AIM OF THE EXERCISE =>
Return the data exactly, but only from the line containing "Click the Notion logo" through its last line.

[Saved entries]
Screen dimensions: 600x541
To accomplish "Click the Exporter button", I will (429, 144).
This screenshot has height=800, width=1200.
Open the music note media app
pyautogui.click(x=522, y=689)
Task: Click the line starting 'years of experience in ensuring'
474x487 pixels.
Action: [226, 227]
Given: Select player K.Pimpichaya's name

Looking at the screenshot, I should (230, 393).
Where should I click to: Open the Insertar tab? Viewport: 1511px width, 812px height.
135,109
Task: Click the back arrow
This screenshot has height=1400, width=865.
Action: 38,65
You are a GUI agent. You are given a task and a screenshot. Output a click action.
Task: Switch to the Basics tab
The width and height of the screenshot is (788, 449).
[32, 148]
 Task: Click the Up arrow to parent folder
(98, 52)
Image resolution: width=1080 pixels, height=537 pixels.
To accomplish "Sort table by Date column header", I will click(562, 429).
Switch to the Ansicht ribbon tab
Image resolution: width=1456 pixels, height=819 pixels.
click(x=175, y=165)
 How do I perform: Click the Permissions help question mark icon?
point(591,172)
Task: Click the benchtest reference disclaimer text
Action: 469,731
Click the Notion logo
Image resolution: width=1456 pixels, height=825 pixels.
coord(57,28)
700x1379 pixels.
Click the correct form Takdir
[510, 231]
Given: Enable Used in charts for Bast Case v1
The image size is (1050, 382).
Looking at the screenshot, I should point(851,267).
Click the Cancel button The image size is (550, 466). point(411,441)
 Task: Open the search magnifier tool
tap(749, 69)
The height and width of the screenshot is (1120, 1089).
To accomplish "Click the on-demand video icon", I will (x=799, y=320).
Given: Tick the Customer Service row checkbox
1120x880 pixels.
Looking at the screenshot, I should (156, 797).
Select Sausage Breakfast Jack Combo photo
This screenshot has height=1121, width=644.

EXERCISE RESPONSE =>
Click the Notion logo
Image resolution: width=1456 pixels, height=825 pixels.
coord(57,28)
700x1379 pixels.
Click the correct form Takdir
[510, 231]
Given: Enable Used in charts for Bast Case v1
The image size is (1050, 382).
Looking at the screenshot, I should point(851,267).
Click the Cancel button The image size is (550, 466). point(411,441)
 Task: Open the search magnifier tool
tap(749, 69)
The height and width of the screenshot is (1120, 1089).
To accomplish "Click the on-demand video icon", I will (x=799, y=320).
Given: Tick the Customer Service row checkbox
1120x880 pixels.
Looking at the screenshot, I should (156, 797).
Select Sausage Breakfast Jack Combo photo
This screenshot has height=1121, width=644.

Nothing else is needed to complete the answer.